Widow describes in court how broker betrayed his ‘mentor’ dying boss 

dying boss

An ex-insurance broker was jailed for four years yesterday for stealing £273,000 from his “mentor” boss who entrusted him with the business while battling cancer.

Stephen Fox, 49, “pillaged” Hertfordshire-based broker SJ Stoddart to cover his huge gambling losses and pay for his alcohol addiction.

In the ultimate act of betrayal, Fox even used founder Stephen Stoddart’s death certificate to cash in on an emergency bond that was the firm’s security.

The theft left loyal customers of the Tring broker without insurance and one client had to battle through the the courts after their Bupa company health insurance premium money was used by Fox to feed his addictions.

Fox ‘shown no remorse’

Fighting back tears, widow Christine Stoddart told Luton Crown Court that Fox “had been treated by my late husband as part of the family”.

Cruel Fox had “shown no remorse” despite her now being left with no income, a home up for sale and the cherished family business now in liquidation.

At one point, she was left driving around uninsured and with no home cover.

“The heartbreak at losing my husband and then finding out that the business he started and ran impeccably for over 40 years was pillaged in such a way is so incredibly painful and upsetting, it is impossible to put into words. I am left with nothing,” she said.

Gambling

Stpehen Fox turned to drink and gambling because of the strain of running the firm, said his defence lawyer 

Prosecuting Daniel Sion said Stoddart had founded the business in 1973 and had been “meticulous in the way he ran the business, dealing with all the finances and financial records”.

In January 2014, he was diagnosed with skin cancer and later passed the running of the firm over to Fox, who had worked his way up to director since joining in 1988.

During a ten-month period of treachery that began in October 2014, Fox transferred money from the business accounts into his own personal accounts.

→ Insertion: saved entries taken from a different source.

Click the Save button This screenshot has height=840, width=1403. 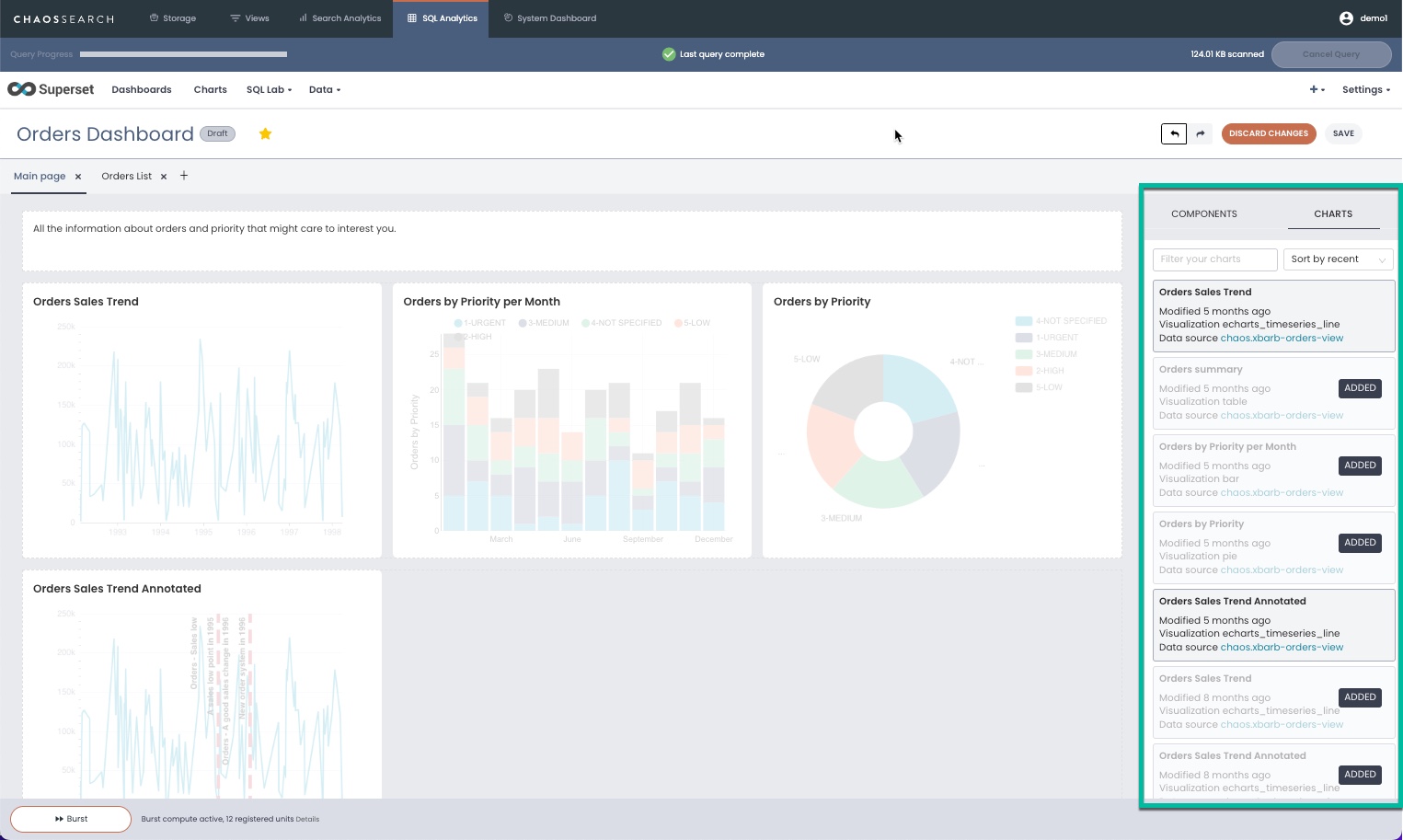tap(1343, 133)
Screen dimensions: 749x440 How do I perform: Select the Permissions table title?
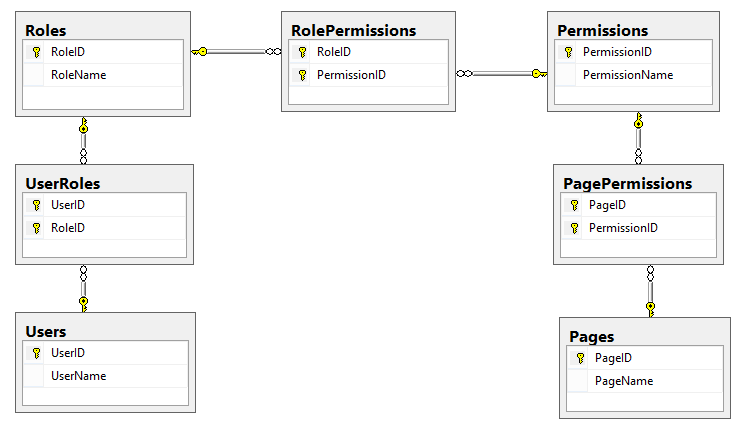click(x=603, y=30)
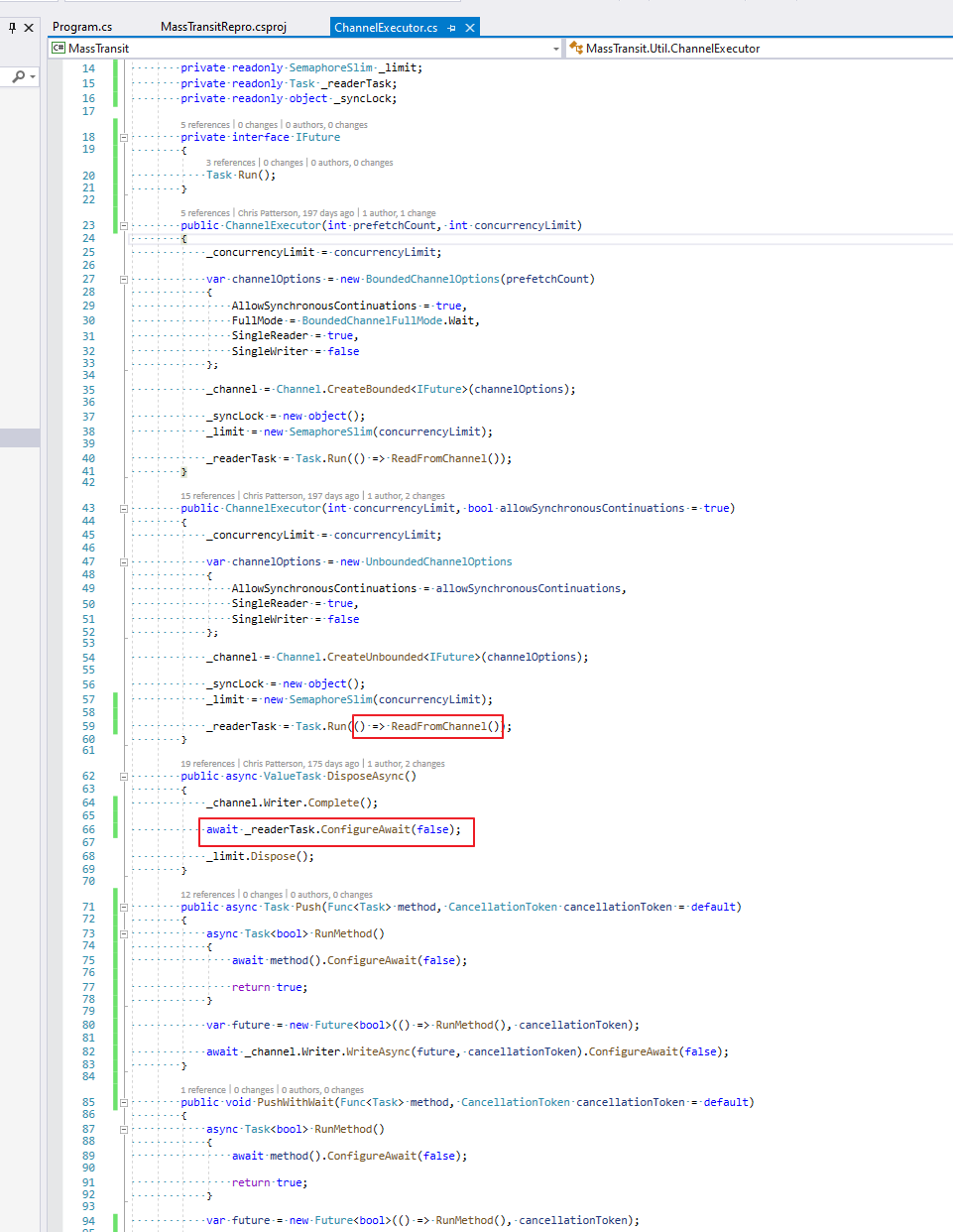Open the search options dropdown arrow
This screenshot has width=953, height=1232.
[x=31, y=75]
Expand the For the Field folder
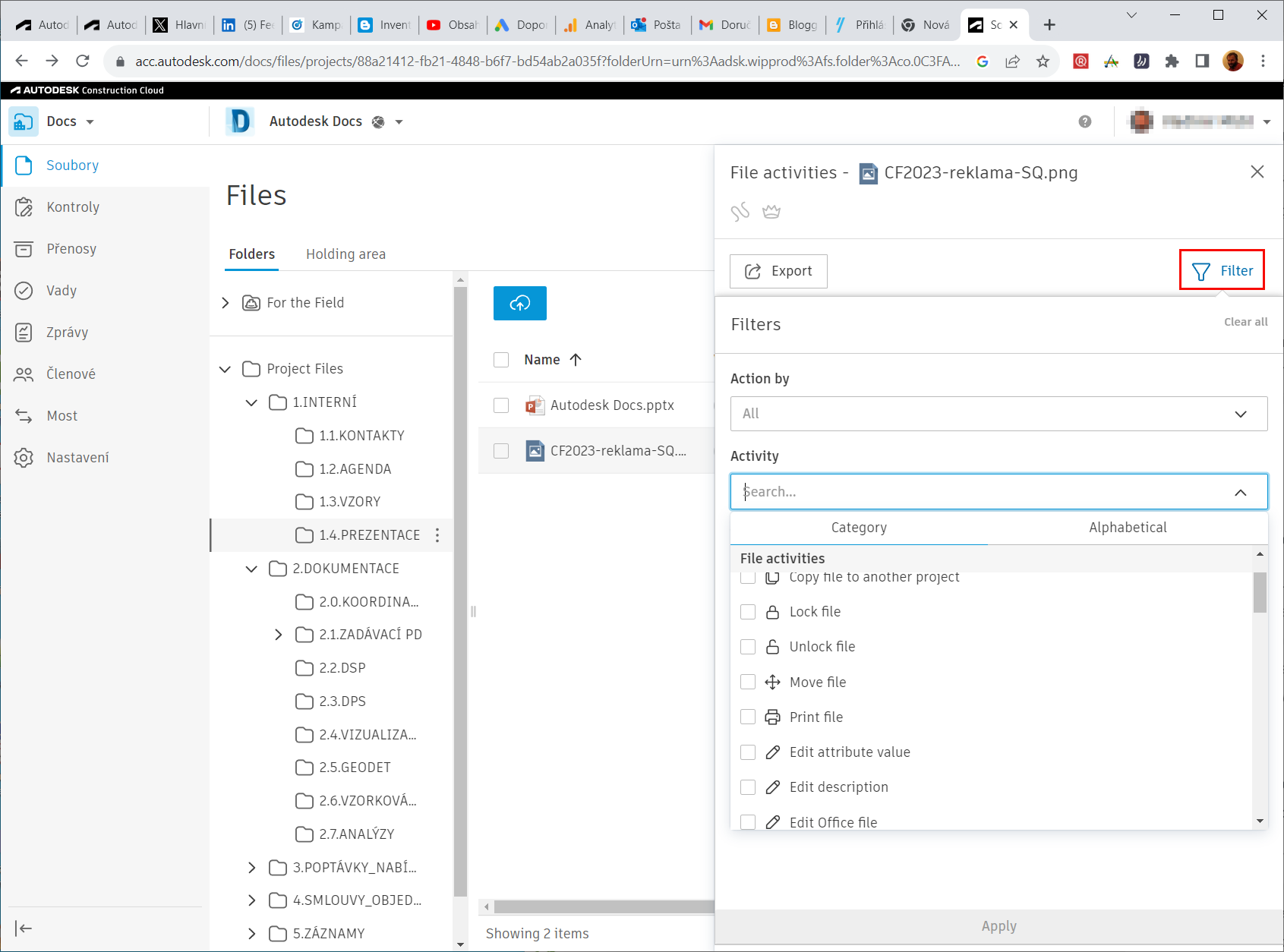Image resolution: width=1284 pixels, height=952 pixels. click(x=226, y=303)
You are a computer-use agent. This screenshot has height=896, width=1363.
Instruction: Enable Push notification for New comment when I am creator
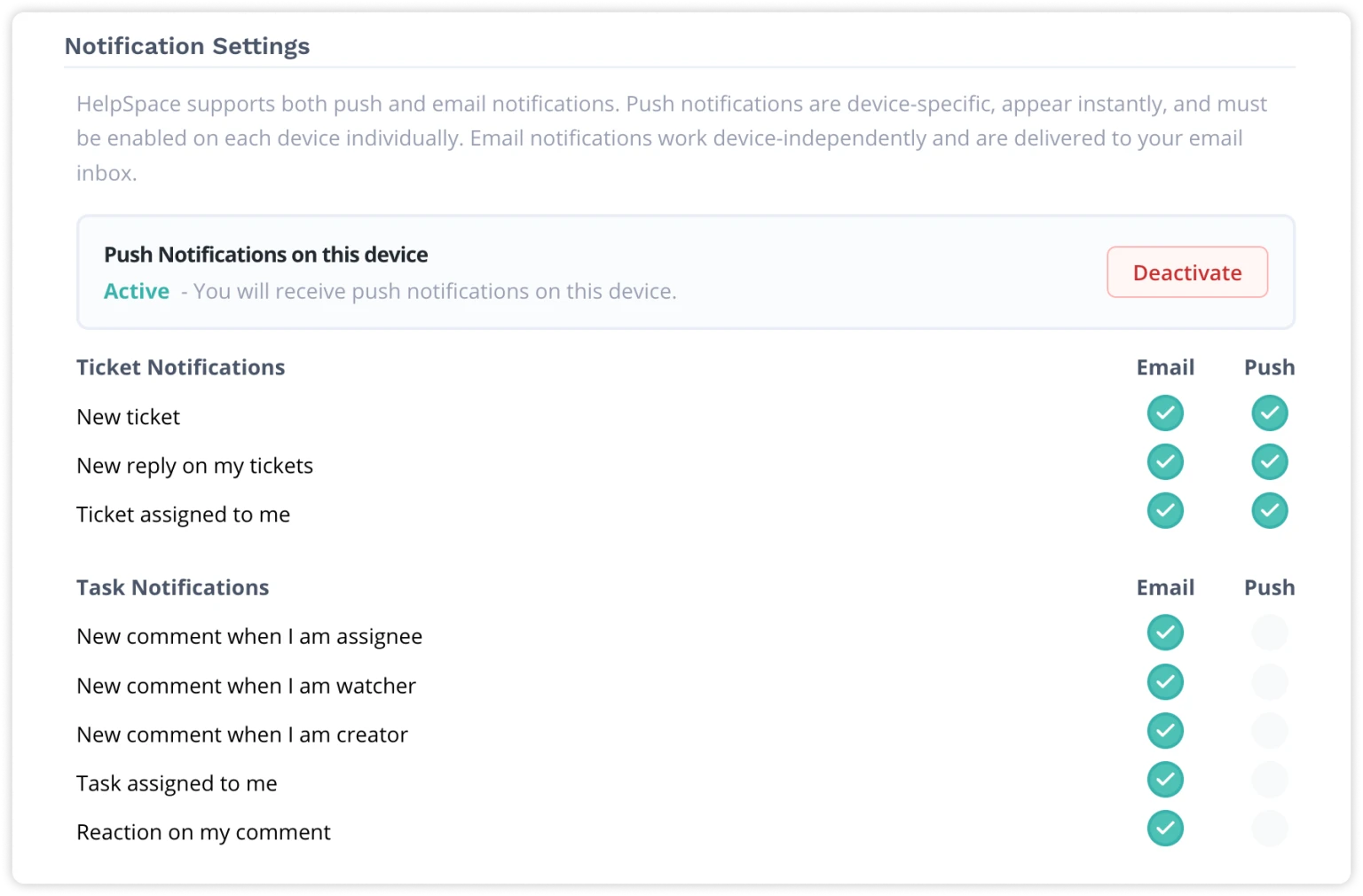pyautogui.click(x=1269, y=730)

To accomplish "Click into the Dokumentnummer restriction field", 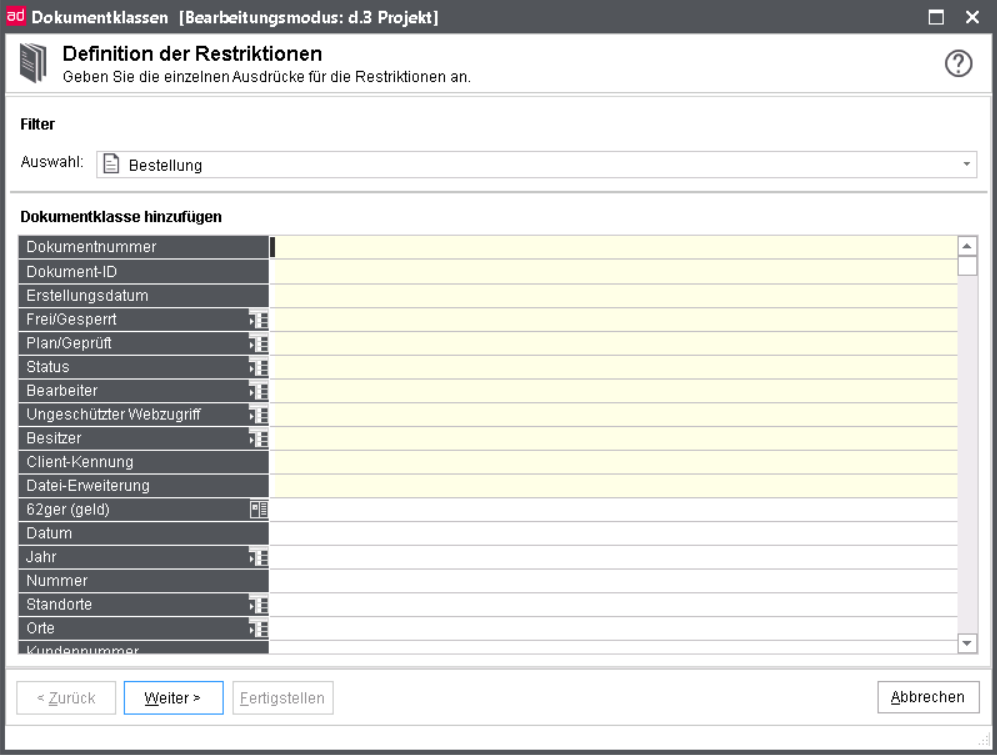I will [613, 247].
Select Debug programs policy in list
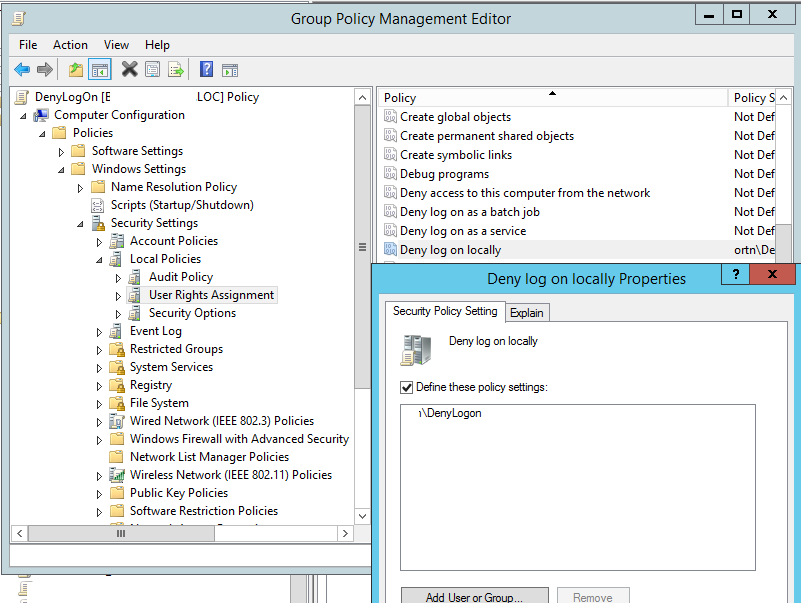 (444, 174)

Company accountant Stephen West had believed Fox was “a safe pair of hands” but became suspicious after holes began to appear in the finances.

Fox eventually confessed to him that company money had been used to cover gambling losses on Bet 365.

But the full extent of the ransacking only became clear once liquidators were called in.

Mitigating, Alex Britton of Lawtons Law said Fox had turned to vices and theft because of the strain of running the business.

Jailing Fox four years for one charge of theft admitted at an earlier hearing, Judge Lynn Tayton, QC, said: “It seems to me that this offence is seriously aggravated by the fact you carried out the offending when Mr Stoddart was seriously ill and the ongoing impact cannot be underestimated.”